> **Stored records**:
↓↓↓

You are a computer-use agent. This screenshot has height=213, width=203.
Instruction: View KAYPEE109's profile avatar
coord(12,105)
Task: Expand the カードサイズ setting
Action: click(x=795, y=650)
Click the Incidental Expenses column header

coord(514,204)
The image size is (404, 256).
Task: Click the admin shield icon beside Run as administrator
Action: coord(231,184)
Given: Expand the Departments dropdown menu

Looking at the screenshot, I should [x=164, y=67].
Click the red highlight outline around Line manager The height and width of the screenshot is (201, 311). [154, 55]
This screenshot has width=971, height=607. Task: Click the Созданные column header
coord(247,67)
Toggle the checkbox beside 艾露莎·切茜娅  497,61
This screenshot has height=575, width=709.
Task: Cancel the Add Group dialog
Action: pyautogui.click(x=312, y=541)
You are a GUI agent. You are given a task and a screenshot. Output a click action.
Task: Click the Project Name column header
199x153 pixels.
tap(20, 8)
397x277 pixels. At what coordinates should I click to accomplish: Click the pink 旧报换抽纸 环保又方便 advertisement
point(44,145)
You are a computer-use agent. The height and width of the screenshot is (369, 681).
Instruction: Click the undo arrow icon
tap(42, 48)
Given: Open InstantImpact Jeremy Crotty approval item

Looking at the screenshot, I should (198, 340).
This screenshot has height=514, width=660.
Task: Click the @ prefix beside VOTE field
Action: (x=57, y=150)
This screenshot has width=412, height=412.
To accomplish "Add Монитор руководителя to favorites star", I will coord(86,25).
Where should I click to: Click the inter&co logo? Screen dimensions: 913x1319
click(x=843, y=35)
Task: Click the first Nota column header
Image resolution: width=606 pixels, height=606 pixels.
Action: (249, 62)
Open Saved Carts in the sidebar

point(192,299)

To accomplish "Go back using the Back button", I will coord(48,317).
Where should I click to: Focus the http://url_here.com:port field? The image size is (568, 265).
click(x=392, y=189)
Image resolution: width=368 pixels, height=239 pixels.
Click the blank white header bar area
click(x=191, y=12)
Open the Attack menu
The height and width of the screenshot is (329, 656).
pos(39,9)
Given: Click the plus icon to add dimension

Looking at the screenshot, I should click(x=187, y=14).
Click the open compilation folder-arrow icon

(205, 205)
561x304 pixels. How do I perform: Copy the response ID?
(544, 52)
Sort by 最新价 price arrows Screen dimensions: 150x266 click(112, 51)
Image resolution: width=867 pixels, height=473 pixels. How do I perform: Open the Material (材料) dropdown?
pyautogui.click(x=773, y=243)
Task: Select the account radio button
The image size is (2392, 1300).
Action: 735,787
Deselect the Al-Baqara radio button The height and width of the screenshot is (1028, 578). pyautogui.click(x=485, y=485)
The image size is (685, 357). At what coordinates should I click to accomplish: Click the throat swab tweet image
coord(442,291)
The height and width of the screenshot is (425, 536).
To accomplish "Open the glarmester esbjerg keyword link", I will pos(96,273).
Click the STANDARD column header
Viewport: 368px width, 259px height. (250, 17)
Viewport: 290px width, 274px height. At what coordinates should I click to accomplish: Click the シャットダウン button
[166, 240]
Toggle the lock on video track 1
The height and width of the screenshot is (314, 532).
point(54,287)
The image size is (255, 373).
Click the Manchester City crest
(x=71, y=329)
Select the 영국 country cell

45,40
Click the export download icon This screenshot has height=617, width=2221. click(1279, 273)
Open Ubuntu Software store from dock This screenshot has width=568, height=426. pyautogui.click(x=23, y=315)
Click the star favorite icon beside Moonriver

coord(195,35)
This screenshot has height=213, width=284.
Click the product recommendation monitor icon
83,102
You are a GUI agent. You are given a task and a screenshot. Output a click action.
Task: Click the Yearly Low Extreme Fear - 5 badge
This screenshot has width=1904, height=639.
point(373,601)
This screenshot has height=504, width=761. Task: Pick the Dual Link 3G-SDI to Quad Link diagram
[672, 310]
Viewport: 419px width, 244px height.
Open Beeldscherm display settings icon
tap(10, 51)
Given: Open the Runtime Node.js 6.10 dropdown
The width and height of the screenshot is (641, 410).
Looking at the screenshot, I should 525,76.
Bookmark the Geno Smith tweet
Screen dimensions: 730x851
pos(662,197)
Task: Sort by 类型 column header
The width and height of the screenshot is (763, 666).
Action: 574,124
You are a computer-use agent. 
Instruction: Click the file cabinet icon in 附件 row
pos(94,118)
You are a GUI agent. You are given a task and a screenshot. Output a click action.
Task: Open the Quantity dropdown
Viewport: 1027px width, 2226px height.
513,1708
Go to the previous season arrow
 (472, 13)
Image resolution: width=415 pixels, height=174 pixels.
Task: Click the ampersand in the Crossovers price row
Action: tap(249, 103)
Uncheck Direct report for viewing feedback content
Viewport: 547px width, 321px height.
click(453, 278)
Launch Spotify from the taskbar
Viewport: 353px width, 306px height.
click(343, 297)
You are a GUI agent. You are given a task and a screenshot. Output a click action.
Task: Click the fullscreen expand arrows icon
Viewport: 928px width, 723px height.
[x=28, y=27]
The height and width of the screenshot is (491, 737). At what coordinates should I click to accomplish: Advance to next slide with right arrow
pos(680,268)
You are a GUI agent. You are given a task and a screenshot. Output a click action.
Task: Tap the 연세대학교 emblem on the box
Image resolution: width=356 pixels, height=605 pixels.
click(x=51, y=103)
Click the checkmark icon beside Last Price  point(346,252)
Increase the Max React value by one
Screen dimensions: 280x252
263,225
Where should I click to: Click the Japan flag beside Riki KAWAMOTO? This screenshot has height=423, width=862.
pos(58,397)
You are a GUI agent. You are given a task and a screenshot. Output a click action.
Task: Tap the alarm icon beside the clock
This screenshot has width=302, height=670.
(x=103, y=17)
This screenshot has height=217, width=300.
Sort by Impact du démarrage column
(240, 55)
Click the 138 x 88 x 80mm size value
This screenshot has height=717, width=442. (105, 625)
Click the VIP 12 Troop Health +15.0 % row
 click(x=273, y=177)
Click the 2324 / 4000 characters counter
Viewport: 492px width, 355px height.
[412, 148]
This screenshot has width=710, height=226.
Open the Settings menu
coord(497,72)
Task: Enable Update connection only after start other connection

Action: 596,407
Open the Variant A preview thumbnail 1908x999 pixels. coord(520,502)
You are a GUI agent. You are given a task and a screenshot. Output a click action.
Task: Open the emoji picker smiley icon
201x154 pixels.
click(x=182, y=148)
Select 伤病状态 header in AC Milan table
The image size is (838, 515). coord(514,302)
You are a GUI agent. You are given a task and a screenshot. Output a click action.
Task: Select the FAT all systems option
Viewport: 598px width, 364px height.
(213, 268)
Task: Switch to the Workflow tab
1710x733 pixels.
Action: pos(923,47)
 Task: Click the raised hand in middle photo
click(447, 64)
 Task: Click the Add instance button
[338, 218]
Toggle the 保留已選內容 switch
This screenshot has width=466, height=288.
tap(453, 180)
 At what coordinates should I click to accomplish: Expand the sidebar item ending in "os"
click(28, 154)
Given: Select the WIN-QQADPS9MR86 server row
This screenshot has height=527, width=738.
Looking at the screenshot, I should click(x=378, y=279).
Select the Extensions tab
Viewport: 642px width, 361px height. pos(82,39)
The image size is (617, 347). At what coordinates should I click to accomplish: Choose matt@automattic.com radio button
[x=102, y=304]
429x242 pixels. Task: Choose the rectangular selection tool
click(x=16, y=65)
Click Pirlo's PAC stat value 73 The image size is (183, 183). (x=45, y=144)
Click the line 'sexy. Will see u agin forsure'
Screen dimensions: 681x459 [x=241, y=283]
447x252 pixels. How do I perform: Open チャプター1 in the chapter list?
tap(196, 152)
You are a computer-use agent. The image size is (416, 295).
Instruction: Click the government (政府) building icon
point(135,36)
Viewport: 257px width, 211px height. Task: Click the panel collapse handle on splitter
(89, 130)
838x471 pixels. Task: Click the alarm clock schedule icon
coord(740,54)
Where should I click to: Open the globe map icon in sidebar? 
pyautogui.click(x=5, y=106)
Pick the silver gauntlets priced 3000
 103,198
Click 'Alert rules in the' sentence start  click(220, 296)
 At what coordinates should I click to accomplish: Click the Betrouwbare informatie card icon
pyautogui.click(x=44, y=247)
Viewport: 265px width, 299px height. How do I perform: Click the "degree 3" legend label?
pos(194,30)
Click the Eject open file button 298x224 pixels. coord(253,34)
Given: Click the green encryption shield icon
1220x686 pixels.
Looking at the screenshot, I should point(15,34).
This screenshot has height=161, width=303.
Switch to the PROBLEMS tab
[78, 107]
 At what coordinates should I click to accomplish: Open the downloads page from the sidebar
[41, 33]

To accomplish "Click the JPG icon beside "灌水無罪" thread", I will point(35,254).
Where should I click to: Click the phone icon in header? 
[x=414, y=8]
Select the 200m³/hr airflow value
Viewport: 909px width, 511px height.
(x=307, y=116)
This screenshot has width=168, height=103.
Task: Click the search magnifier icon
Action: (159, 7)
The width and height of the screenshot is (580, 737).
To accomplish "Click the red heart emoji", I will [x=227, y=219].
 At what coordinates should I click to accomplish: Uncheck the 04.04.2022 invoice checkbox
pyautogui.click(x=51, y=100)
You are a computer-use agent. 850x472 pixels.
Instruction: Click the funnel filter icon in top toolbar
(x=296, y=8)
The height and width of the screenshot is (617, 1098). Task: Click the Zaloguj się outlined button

↑↑↑

> **Required work**: Lines holding "arrows" in the data above: copy each of them.

> **Reply**:
Sort by 最新价 price arrows Screen dimensions: 150x266 click(112, 51)
Task: Click the fullscreen expand arrows icon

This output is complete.